A sua junção em livros e a destes num só livro foram feitos em momentos críticos da vida das comunidades crentes, nos quais era necessária a sua união com Deus;
no AT, sobretudo nos tempos a seguir ao exílio na Babilónia;
no NT, depois do desaparecimento da geração apostólica e quando os cristãos, por diversos motivos, corriam perigo de dela se afastarem No mesmo dinamismo da tradição insere-se a ligação do Antigo Testamento ao Novo. Em Jesus Cristo cumpriram-se as expectativas de um a intervenção definitiva de Deus que foram crescendo ao longo da história de Israel.
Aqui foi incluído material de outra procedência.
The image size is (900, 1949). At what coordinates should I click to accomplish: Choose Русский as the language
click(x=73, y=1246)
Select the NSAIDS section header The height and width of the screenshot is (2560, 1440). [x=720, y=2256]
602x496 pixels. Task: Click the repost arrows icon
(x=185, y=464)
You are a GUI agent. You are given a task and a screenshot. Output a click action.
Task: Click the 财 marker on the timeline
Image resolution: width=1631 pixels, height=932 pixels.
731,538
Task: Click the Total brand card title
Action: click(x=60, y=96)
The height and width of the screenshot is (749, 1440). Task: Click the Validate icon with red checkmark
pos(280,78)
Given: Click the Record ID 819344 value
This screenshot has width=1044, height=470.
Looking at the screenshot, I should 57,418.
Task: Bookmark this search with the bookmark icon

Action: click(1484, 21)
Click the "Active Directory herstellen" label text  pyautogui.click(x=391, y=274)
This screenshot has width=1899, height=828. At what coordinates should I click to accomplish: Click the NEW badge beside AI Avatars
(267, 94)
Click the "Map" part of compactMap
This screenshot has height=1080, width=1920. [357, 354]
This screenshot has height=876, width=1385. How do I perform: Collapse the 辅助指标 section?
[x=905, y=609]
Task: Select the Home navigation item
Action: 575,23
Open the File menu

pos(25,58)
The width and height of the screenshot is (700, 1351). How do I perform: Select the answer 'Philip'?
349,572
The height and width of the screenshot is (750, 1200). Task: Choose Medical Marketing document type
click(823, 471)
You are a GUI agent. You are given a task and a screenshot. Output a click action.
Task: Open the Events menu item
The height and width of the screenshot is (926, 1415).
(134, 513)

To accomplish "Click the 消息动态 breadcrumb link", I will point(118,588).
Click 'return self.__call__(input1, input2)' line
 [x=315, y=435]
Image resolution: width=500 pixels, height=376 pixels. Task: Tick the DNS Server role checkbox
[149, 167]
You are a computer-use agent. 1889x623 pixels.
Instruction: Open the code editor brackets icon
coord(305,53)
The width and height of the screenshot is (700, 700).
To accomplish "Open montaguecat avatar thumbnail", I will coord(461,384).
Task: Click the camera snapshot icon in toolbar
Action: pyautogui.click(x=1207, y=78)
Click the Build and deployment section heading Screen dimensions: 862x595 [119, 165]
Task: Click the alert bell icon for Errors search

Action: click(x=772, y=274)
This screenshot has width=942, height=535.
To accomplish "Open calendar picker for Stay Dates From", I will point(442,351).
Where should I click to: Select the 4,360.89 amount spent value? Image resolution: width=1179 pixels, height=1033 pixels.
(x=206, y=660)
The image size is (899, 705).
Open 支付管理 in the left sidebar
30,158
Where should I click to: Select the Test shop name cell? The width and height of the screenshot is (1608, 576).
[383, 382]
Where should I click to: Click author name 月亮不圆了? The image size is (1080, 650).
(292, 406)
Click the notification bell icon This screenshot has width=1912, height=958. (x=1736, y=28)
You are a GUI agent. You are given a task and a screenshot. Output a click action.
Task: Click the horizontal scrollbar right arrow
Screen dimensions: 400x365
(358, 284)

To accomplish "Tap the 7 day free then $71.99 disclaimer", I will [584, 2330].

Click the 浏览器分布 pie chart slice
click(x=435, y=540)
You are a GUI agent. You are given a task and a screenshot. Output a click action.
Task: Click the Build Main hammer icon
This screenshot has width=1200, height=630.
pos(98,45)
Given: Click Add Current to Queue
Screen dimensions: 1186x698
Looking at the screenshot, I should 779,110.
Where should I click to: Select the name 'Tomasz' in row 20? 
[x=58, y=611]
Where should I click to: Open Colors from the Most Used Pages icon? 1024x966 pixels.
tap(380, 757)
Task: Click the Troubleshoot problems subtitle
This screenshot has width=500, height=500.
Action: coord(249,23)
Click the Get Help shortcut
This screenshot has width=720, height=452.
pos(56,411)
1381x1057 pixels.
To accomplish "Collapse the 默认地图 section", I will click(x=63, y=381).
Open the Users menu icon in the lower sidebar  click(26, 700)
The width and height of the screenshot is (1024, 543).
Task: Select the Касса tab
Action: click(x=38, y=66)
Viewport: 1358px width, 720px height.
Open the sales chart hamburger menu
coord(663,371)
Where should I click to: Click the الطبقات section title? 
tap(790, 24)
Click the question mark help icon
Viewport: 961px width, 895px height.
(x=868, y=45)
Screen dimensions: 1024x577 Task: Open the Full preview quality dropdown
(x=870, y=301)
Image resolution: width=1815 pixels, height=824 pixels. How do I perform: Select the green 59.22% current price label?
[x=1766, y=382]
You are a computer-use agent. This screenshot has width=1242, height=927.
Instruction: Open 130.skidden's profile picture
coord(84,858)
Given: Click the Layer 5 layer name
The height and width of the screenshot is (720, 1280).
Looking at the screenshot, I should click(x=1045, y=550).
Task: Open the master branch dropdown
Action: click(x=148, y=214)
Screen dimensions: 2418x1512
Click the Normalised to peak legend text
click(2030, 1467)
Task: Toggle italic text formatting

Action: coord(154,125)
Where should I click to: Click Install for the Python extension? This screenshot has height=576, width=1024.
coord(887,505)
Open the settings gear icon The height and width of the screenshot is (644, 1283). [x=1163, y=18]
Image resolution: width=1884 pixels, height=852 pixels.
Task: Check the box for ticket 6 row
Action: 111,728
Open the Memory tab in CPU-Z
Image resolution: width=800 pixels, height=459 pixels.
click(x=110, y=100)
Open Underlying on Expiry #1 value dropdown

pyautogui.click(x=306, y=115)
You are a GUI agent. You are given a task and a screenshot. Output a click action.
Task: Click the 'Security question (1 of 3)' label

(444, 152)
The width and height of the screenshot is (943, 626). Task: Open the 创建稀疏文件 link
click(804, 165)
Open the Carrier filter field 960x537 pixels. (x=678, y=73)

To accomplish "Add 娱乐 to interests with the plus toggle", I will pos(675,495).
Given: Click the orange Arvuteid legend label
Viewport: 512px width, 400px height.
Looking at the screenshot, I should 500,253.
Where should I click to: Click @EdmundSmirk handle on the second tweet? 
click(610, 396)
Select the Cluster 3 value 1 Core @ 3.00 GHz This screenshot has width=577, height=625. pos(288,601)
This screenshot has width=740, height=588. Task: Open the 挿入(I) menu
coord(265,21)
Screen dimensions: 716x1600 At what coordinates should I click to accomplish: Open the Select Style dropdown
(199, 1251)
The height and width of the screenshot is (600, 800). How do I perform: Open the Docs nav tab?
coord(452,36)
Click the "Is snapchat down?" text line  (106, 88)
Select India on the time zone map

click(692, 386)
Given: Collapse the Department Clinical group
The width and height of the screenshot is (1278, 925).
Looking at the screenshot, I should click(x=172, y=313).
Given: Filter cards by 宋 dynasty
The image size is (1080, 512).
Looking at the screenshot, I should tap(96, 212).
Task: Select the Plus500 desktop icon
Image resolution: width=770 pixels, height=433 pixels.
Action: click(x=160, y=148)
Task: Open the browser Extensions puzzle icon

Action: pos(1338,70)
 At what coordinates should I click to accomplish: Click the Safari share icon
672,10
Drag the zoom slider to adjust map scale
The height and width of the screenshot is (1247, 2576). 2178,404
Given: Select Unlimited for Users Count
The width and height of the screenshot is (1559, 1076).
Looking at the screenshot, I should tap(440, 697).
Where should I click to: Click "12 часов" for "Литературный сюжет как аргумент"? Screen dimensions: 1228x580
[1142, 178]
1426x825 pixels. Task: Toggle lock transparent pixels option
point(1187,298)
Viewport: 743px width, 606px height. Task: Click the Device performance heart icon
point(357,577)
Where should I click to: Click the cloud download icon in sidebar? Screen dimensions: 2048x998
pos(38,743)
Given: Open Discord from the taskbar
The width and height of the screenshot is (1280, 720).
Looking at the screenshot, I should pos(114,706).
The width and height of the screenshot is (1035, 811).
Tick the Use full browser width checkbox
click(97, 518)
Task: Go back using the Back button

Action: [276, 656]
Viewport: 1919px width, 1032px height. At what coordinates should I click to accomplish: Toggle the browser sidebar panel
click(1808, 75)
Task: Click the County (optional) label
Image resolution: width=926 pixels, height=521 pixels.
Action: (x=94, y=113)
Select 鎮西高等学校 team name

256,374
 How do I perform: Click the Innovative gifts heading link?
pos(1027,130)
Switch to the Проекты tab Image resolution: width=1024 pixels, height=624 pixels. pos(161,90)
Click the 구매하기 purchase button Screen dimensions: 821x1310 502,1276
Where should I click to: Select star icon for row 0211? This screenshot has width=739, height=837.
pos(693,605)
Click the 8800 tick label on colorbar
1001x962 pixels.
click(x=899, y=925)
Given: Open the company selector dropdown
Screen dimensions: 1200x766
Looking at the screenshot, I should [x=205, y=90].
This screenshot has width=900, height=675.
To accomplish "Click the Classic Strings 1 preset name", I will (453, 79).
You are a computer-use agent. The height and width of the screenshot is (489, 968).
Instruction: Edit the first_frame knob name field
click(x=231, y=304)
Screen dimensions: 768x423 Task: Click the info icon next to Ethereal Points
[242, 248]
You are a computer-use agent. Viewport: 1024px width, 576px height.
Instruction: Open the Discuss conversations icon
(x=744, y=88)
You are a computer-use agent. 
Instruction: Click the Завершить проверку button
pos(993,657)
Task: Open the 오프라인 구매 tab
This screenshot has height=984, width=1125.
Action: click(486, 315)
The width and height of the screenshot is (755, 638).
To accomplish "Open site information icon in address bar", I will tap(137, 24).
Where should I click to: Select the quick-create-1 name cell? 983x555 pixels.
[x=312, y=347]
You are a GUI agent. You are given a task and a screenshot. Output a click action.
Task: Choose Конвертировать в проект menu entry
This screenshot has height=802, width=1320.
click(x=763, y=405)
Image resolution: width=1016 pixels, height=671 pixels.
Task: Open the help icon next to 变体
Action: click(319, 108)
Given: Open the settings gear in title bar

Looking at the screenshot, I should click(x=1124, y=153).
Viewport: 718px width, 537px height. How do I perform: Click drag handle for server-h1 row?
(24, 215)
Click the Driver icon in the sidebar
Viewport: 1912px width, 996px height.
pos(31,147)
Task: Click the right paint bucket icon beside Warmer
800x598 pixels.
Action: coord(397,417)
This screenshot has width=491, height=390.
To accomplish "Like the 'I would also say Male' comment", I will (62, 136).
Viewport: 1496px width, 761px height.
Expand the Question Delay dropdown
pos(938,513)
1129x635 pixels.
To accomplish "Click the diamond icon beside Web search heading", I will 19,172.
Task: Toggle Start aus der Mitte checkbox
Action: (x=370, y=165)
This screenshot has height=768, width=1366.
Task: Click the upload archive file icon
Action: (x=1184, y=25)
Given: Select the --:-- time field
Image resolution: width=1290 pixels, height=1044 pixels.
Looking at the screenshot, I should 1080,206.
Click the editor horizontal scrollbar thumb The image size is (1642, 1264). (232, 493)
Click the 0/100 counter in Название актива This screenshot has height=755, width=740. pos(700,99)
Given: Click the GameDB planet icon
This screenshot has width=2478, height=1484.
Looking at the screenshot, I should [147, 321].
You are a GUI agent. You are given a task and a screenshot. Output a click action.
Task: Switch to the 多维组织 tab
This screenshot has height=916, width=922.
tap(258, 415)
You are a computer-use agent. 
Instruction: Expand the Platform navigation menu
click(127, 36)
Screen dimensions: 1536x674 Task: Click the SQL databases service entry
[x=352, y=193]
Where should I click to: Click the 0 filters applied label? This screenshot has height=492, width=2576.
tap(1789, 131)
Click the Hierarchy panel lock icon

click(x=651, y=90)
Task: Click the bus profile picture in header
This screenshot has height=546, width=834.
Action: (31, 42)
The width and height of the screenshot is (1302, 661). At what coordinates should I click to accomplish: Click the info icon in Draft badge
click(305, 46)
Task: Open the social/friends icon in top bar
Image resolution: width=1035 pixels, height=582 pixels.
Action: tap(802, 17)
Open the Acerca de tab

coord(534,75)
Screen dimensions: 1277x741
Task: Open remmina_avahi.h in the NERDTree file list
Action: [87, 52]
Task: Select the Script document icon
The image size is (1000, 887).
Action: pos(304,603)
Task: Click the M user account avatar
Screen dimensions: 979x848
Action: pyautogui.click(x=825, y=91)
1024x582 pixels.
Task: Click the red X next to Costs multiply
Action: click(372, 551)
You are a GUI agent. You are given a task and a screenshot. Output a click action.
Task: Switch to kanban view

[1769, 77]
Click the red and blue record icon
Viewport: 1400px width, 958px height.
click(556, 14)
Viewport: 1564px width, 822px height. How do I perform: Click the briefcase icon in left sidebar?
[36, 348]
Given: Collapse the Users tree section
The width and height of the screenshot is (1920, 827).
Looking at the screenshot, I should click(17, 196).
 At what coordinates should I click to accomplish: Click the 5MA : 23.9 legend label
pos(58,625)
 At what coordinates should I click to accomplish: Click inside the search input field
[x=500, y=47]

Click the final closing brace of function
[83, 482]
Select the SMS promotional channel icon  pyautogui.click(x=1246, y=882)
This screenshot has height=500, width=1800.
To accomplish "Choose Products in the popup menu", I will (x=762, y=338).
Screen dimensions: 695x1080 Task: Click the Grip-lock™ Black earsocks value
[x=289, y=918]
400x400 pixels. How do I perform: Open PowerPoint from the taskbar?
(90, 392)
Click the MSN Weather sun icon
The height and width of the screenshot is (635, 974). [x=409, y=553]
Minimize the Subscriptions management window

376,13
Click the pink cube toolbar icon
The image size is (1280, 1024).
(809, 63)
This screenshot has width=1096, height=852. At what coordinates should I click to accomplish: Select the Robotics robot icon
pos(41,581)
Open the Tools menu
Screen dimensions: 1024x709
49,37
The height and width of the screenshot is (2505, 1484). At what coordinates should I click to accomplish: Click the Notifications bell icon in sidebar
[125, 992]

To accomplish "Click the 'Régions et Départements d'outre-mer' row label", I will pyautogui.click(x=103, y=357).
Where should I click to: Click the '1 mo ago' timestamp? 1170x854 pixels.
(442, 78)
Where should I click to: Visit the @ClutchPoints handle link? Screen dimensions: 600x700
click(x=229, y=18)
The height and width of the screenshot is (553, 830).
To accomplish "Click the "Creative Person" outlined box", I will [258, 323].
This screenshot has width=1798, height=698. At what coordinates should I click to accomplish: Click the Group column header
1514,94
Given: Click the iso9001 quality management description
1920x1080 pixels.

Daí o frequente recurso a passagens do AT nos escritos do NT, indicativas do lugar central de Cristo na história da salvação e no conjunto dos livros que a documentam. Mas, se a Bíblia, por um lado, é assim um elo na cadeira da tradição que a antecede e a segue, por outro lado, ela ocupa nessa tradição um lugar privilegiado e incontornável.
Porquê?
De onde lhe vem o poder que lhe é atribuído por Paulo no v. 15:
o de instruir, em ordem à salvação da fé? 2. A Bíblia foi escrita sob a acção do Espírito de que vive a comunidade crente. (vv. 14-18).Dito por Paulo: Toda a Escritura é inspirada por Deus. Do termo inspirada faz parte o Espírito; o hálito divino que fez dos profetas boca de Deus (Jr 15, 19) e que, após a sua acção única em Cristo, foi por Ele transmitido aos discípulos (Jo 20, 22) e por estes à Igreja (Act 2, Iss). Nela se cumpre a profecia de J1 3, 1:
Nos últimos dias (...) derramarei o meu Espírito sobre toda a criatura. Os vossos filhos e as vossas filhas hão-de profetizar (Act 2, 25).
Nos cristãos era o Espírito que falava.
De que modo? Na expressão dos seus actos de fé.
Ninguém pode dizer: “Jesus é Senhor”, senão pelo Espírito Santo (1 Cor 12, 3), Trata-se da resposta de fé ao anúncio de que a Jesus, Deus o ressuscitou de entre os mortos (Rm 10, 9). Um anúncio feito, também ele, pela acção do Espírito Santo (1 Ts 1, 5). Portanto, quer as palavras do Evangelho quer as da fé eram inspiradas. Uma inspiração que se estendeu a todas as tradições formadas a partir delas. Tanto mais que as comunidades crentes em que se formaram, também elas viviam do Espírito. Tanto as do NT como as do AT. Esta tradição inspirada foi depois completada pela redacção dos livros, também ela sob a acção do Espírito. Por duas razões: porque o seu conteúdo tinha directa ou indirectamente a ver com a fé e porque os autores recebiam um especial dom do Espírito, como membros da comunidade crente que deles precisava para viver. Isto é: 3. A Bíblia é um especial dom do Espírito para a vida da comunidade crente. Ou então, dito por quem escreveu inspirado por Deus: Toda a Escritura é (...) útil para ensinar, refutar, corrigir e educar na justiça (v. 16). São tarefas específicas de qualquer responsável por comunidades crentes, para que seja um homem de Deus. Mas não são exaustivas nem dele exclusivas. De resto, ele cumpri-las-á, quanto mais encontrar uma comunidade que, com ele crie todo um ambiente de fé que leve a ler a Escritura como o livro que não apenas contém, mas, por ser inspirado, é verdadeiramente a palavra de Deus (DV, n.º 24).
Por isso, ele é o único a que chamamos Sagrado.